As a matter of fact, Sadgati, in its barely 50- odd minutes, was a culminating point and a breakthrough at the same time in the reading of history that seems to run through the films of Ray. The narrative of Bengal social history that he chalked so laboriously, sensitively and meticulously from the Apu Trilogy (the trilogic scheme itself so significantly located, covering pre-World War I Bengal to the 1930s––Aparajito virtually starting with the title ‘Varanasi, year 1327 BE’ ––registering at once the spirit of an urban culture that carries along with it the baggage of a rural culture through a history of migration) to the Calcutta Tetralogy, filling in prehistories in the earlier century in Devi, Jalsaghar and Charulata, with two symptomatic cadenzas––Parashpathar and Kanchanjungha–– lifting the historical reading to a more critical- analytic plane, with evocations of capital and class.
The Calcutta Tetralogy—Aranyer Din Ratri, Pratidwandi, Seemabaddha, Jana Aranya— a typical product of the radical fervour consumed by confusion so characteristic of the times, is an elegiac lamentation over the collapse of values, rampant corruption, the devious machinations aiming at position and power, almost subsumed under a cynical despair, the only reliefs in sequences of dreams, nightmares and fantasies!

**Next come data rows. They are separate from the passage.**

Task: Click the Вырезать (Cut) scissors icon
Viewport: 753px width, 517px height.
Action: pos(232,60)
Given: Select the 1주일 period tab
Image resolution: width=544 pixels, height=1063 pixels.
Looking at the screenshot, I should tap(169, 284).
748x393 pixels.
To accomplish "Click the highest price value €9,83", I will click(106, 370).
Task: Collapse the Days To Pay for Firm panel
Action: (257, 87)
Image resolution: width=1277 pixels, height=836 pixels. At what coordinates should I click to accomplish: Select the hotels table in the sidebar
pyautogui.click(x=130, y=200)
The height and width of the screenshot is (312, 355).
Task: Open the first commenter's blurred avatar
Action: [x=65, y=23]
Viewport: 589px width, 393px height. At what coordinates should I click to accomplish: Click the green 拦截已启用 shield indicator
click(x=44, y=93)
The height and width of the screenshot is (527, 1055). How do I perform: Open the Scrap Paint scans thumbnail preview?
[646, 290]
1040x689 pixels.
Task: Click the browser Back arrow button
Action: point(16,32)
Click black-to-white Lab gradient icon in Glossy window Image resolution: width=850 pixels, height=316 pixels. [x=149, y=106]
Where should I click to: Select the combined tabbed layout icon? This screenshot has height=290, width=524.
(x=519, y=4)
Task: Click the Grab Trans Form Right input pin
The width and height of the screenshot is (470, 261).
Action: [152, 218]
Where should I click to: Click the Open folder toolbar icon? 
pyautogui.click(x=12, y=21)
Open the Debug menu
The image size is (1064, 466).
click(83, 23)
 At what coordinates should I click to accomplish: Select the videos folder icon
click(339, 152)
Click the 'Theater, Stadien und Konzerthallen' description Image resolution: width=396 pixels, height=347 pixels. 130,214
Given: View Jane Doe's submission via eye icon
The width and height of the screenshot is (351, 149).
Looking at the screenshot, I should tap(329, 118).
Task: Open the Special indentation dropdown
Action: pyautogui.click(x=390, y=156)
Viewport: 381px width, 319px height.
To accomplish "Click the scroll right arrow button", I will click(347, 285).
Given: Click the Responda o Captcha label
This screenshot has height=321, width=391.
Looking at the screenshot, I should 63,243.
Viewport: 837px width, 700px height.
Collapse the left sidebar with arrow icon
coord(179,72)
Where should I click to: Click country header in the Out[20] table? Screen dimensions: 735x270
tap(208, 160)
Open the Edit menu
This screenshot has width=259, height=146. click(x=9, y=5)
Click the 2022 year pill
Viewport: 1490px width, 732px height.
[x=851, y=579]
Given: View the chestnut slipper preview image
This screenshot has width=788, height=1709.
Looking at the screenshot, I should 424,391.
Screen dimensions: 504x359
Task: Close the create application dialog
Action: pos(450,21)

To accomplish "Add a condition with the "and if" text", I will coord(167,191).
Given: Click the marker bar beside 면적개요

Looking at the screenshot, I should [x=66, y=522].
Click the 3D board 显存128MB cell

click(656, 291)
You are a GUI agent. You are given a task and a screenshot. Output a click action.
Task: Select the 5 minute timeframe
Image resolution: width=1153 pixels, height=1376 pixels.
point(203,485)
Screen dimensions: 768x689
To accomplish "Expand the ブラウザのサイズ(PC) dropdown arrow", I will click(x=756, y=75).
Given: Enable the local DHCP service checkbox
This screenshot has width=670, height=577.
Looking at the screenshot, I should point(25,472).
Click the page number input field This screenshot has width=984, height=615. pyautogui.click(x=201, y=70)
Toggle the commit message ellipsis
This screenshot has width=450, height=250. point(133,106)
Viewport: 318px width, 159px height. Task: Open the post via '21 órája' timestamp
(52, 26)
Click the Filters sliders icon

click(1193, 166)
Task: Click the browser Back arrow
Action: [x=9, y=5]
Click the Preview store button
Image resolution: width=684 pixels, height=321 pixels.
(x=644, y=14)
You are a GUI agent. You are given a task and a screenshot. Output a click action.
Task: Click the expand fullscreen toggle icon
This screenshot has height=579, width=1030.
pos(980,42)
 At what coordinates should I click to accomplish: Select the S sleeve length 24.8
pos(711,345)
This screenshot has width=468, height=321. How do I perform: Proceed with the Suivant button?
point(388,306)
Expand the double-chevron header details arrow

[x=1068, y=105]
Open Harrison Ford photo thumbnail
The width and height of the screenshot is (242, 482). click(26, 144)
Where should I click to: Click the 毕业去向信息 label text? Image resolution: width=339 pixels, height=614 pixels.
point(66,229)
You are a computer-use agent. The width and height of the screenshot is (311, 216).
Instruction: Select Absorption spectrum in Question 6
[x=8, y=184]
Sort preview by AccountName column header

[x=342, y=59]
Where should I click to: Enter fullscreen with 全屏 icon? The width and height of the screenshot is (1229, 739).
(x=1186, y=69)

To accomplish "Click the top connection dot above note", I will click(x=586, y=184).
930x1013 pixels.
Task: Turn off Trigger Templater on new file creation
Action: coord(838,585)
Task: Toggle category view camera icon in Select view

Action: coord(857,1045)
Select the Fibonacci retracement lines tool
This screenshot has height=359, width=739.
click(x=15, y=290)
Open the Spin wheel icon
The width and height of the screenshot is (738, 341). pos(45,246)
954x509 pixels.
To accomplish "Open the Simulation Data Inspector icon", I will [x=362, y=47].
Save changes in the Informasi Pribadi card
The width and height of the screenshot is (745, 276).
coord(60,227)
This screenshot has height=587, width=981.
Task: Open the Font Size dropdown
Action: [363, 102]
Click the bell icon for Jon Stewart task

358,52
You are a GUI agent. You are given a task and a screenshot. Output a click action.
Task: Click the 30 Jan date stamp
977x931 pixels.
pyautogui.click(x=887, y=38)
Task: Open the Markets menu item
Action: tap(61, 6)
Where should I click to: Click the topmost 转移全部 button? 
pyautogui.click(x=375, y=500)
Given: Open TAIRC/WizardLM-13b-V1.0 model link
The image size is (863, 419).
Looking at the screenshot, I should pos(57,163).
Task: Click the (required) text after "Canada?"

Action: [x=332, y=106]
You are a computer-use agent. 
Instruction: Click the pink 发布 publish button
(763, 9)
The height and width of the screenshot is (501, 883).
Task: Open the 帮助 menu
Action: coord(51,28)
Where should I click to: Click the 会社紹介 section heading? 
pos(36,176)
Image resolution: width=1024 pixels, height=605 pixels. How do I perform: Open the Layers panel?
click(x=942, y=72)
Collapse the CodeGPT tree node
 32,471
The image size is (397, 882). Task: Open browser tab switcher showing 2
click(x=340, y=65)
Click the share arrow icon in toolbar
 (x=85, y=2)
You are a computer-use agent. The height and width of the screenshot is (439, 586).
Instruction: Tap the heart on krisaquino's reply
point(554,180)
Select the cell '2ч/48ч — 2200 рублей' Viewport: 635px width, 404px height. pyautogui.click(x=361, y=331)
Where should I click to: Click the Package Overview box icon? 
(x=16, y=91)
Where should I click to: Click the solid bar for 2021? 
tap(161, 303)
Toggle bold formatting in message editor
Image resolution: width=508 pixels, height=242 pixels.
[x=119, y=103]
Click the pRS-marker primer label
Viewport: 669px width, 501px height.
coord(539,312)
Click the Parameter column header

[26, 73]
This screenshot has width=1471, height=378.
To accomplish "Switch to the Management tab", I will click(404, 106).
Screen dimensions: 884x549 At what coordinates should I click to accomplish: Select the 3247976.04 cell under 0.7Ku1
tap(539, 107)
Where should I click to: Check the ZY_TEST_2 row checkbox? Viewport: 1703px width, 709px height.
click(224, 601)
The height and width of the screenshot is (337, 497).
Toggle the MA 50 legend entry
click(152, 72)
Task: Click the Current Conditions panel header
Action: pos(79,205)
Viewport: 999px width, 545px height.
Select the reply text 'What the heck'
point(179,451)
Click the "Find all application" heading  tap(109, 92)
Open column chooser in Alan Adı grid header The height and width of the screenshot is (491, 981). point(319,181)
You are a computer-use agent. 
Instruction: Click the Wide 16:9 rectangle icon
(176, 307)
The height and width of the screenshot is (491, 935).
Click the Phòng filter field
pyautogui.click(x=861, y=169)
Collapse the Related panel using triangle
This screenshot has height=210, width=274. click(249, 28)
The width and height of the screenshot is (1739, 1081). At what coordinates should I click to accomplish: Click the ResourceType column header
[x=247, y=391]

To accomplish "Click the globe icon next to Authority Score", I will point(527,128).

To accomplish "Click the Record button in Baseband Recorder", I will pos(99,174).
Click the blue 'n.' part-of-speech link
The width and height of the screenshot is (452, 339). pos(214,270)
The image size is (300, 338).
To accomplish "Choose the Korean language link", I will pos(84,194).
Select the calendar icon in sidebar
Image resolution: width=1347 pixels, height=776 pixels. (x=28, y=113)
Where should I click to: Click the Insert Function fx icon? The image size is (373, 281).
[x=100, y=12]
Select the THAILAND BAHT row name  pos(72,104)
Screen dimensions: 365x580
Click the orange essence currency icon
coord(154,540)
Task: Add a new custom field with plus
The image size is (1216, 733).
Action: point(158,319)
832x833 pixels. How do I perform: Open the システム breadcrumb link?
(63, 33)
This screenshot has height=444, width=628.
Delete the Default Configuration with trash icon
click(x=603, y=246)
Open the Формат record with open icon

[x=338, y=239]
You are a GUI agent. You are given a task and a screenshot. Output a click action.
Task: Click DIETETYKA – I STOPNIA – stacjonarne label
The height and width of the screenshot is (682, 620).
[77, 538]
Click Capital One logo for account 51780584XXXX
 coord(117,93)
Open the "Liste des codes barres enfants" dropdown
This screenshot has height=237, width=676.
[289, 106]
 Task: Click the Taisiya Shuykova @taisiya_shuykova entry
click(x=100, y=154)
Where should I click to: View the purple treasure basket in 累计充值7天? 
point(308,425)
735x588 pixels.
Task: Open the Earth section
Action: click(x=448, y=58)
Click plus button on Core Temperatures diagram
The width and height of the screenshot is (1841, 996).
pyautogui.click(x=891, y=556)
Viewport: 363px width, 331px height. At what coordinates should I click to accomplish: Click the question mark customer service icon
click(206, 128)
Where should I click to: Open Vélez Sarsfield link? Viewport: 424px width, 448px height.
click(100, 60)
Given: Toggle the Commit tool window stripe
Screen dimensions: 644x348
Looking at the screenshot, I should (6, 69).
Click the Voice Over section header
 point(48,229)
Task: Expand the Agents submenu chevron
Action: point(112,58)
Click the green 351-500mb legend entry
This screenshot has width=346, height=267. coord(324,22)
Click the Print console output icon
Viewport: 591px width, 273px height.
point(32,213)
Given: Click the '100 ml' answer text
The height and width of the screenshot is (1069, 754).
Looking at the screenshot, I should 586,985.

Sadgati followed as a turnaround, with its focus on labour, exploited by religious authority and fundamentalism. With the whole range of labour it brings into play, from the child making leaf plates to Dukhia, cutting grass, cleaning the brahman’s courtyard, building up in violence to cutting the monstrous block of wood, it abstracts the process of history to that elemental, with the nameless Gond bearing witness to it all, embodying the witnesshood of‘Hum Dekhenge.’